## DOCUMENT EXTRACT
• • •
Rubin Laboratory · Principal Investigator
Emeritus Professor of Biomedical Data Science and Radiology at Stanford University, and a pioneer in the application of AI and data science to complex, knowledge-rich domains.
Daniel L. Rubin, MD, MS is Emeritus Professor of Biomedical Data Science and Radiology at Stanford University, where he was also Professor of Medicine (Biomedical Informatics) and Ophthalmology (by courtesy). Over a career spanning more than two decades at Stanford, he established one of the leading programs in biomedical imaging informatics and data science.
He served as Principal Investigator of two centers in the National Cancer Institute's Quantitative Imaging Network (QIN), Director of Biomedical Informatics for the Stanford Cancer Institute, Director of the Research Informatics Center of the School of Medicine, and Director of the Scholarly Concentration in Informatics and Data Driven Medicine at Stanford School of Medicine.
His NIH-funded research program focused on quantitative imaging — integrating imaging data with clinical and molecular data to discover imaging biomarkers, define disease subtypes, and personalize cancer treatment. He chaired the Informatics Committee of the ECOG-ACRIN cooperative group, the Quantitative Imaging Network Executive Committee, and the RadLex Steering Committee of the Radiological Society of North America.
• • •
## SUPPLIED DATA
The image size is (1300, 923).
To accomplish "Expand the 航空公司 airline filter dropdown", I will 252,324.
• • •
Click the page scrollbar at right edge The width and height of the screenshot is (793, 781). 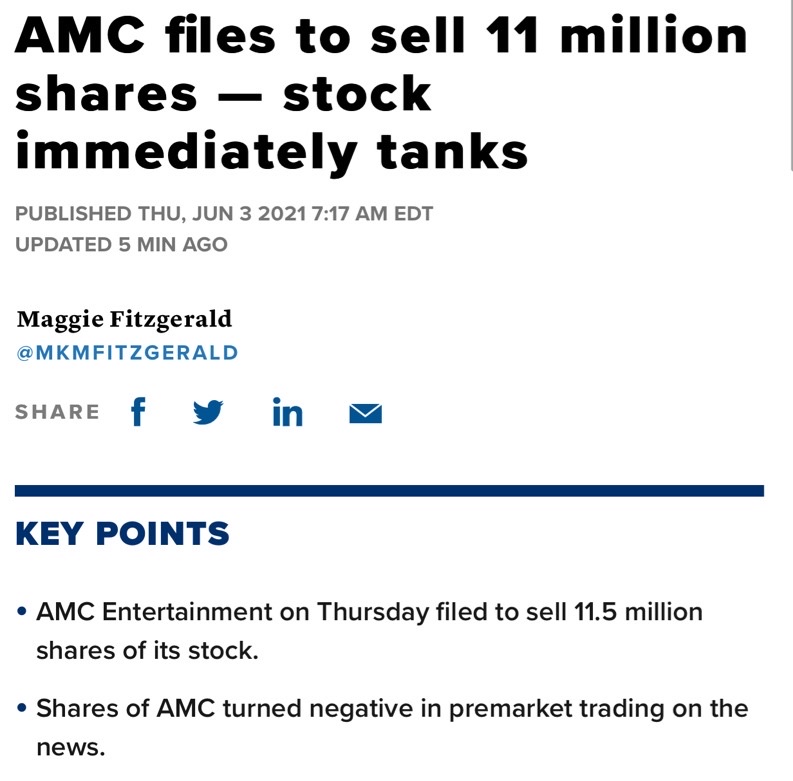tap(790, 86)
• • •
## REQUIREMENT 1
In the Rubin Laboratory profile, which Radiological Society of North America committee did Daniel Rubin chair?
## REQUIREMENT 2
Reproduce the stretch of the Rubin Laboratory profile from "He served as" through "of North America.".

## ANSWER BOX 1
The RadLex Steering Committee.

## ANSWER BOX 2
He served as Principal Investigator of two centers in the National Cancer Institute's Quantitative Imaging Network (QIN), Director of Biomedical Informatics for the Stanford Cancer Institute, Director of the Research Informatics Center of the School of Medicine, and Director of the Scholarly Concentration in Informatics and Data Driven Medicine at Stanford School of Medicine.
His NIH-funded research program focused on quantitative imaging — integrating imaging data with clinical and molecular data to discover imaging biomarkers, define disease subtypes, and personalize cancer treatment. He chaired the Informatics Committee of the ECOG-ACRIN cooperative group, the Quantitative Imaging Network Executive Committee, and the RadLex Steering Committee of the Radiological Society of North America.